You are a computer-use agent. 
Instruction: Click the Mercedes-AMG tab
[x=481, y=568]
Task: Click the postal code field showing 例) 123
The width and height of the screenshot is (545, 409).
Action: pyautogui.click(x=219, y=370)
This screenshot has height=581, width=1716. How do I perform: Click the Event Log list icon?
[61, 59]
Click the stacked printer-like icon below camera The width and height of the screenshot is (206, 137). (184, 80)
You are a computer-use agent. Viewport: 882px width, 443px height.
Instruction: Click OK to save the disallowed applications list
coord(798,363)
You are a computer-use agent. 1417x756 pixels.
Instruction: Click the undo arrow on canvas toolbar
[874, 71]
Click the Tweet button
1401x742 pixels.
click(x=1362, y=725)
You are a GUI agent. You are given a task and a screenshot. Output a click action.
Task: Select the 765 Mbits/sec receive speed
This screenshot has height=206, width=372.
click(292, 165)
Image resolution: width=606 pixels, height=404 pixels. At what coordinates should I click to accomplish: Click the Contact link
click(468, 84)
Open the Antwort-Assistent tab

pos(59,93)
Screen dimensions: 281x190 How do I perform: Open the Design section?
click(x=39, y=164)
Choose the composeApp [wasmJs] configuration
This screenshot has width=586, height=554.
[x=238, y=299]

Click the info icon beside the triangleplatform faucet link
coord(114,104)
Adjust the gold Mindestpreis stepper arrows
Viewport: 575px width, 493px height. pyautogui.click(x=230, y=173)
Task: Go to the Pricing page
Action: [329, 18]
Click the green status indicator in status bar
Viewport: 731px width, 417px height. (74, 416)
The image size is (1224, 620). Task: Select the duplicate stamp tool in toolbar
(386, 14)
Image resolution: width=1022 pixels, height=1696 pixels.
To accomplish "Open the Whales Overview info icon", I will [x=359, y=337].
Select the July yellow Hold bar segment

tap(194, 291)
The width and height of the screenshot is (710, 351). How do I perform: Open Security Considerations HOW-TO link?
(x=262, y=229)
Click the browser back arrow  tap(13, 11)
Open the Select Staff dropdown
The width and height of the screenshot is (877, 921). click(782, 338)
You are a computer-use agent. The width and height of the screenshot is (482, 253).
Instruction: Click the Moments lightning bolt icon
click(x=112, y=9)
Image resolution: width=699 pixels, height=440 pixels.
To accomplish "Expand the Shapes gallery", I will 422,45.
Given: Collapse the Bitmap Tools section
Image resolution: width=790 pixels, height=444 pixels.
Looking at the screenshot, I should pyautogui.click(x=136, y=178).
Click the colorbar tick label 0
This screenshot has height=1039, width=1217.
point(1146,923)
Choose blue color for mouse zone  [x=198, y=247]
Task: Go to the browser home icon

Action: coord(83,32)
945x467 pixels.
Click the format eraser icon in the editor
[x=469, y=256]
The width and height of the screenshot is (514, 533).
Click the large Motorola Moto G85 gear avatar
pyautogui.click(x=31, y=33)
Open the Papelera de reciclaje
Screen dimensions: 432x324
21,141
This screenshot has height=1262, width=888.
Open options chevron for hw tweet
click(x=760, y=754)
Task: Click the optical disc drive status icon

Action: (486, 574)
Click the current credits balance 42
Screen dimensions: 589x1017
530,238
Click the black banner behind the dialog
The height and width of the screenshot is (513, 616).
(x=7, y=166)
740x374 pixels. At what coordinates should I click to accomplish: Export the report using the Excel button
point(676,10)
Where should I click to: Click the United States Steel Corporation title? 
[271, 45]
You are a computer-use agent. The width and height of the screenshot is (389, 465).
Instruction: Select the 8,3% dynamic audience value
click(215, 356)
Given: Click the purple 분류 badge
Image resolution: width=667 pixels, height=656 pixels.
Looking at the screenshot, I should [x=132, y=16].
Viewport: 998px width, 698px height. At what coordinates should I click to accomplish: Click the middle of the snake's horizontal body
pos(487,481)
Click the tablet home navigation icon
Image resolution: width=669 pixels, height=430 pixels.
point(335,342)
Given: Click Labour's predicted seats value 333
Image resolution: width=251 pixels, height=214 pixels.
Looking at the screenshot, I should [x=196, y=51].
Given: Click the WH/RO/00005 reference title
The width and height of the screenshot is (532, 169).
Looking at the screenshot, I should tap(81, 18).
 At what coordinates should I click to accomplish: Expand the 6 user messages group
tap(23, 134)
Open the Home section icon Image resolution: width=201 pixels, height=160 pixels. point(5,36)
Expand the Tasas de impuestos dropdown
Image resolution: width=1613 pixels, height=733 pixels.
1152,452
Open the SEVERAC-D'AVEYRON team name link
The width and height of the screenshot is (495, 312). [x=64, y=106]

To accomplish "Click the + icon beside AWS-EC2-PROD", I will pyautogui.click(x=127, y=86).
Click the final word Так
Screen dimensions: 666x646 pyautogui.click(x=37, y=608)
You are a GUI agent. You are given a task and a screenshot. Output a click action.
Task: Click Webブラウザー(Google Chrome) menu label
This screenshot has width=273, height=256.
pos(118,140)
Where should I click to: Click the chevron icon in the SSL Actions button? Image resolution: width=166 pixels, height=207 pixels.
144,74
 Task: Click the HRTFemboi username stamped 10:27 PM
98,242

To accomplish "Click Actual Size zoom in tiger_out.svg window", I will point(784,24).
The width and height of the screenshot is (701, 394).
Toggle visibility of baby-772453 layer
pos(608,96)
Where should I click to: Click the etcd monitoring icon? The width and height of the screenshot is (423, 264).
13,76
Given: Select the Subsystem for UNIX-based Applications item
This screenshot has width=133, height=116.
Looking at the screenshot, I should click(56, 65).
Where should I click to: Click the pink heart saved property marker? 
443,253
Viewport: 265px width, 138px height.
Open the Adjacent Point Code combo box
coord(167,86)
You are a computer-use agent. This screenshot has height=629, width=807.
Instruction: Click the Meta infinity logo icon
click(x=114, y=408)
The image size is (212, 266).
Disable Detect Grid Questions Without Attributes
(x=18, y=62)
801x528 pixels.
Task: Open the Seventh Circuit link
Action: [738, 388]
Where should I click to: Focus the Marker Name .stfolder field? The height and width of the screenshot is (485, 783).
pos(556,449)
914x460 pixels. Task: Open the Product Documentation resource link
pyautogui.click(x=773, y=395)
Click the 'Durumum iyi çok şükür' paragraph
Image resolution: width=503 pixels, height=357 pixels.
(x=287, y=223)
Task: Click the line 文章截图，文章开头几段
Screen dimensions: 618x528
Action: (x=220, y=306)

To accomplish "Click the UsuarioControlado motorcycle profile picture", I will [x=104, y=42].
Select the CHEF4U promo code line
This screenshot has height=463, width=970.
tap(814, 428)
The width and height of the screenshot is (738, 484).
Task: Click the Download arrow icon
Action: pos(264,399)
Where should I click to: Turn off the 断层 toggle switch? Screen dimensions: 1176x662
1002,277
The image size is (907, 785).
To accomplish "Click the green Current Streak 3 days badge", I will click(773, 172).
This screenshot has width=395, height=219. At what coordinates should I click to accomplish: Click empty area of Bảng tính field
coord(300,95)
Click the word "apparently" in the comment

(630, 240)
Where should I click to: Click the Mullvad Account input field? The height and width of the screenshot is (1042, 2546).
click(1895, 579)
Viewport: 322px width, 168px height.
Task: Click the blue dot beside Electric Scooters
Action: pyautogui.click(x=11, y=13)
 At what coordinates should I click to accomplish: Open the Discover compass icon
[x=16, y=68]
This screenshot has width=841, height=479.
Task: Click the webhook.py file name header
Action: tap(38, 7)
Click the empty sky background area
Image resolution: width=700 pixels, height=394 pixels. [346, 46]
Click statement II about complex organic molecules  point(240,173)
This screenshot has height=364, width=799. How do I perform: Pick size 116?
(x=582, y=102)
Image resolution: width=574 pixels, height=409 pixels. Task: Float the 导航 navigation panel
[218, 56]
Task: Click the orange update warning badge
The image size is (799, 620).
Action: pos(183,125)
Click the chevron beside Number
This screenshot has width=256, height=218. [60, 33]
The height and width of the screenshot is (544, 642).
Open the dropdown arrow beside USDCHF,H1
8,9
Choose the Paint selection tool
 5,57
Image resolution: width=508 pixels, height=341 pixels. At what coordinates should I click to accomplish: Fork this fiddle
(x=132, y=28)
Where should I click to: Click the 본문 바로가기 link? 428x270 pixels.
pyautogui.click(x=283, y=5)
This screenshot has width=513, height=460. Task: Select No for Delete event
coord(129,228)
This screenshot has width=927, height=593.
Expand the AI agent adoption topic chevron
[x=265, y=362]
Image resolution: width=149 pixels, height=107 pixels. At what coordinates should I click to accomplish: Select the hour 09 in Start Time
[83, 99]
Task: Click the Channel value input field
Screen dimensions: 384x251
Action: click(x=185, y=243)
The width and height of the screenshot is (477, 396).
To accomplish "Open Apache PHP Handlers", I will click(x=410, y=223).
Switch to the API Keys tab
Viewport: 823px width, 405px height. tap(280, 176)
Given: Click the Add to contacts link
****
### WHAT TO WORK ON
Show every line in the entries where the string "computer" occurs.

### WRITTEN RESPONSE
You are a computer-use agent. 
You are a computer-use agent. Viewport: 882px width, 443px height.
You are a computer-use agent. 1417x756 pixels.
You are a computer-use agent. The width and height of the screenshot is (482, 253).
You are a computer-use agent. The width and height of the screenshot is (389, 465).
You are a computer-use agent. This screenshot has height=629, width=807.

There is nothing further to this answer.